WHAT NEEDS TO BE DONE:
The entries below are to be written out again without alteration.

[Stored data entries]
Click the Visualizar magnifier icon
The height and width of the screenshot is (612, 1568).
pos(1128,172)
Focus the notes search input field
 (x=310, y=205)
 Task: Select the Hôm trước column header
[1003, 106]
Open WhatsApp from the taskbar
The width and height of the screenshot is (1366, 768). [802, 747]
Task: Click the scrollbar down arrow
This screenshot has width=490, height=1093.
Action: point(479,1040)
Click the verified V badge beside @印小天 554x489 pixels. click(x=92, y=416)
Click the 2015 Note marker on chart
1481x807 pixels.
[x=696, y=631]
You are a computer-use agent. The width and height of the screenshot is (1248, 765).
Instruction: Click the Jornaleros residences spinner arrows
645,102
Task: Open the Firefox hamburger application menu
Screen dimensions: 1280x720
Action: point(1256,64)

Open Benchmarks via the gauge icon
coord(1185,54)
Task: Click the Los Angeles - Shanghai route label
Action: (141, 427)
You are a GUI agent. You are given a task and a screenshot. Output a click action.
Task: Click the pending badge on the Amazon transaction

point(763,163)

RESPONSE:
Click the Visualizar magnifier icon
The height and width of the screenshot is (612, 1568).
pos(1128,172)
Focus the notes search input field
 (x=310, y=205)
 Task: Select the Hôm trước column header
[1003, 106]
Open WhatsApp from the taskbar
The width and height of the screenshot is (1366, 768). [802, 747]
Task: Click the scrollbar down arrow
This screenshot has width=490, height=1093.
Action: point(479,1040)
Click the verified V badge beside @印小天 554x489 pixels. click(x=92, y=416)
Click the 2015 Note marker on chart
1481x807 pixels.
[x=696, y=631]
You are a computer-use agent. The width and height of the screenshot is (1248, 765).
Instruction: Click the Jornaleros residences spinner arrows
645,102
Task: Open the Firefox hamburger application menu
Screen dimensions: 1280x720
Action: point(1256,64)

Open Benchmarks via the gauge icon
coord(1185,54)
Task: Click the Los Angeles - Shanghai route label
Action: (141, 427)
You are a GUI agent. You are given a task and a screenshot. Output a click action.
Task: Click the pending badge on the Amazon transaction

point(763,163)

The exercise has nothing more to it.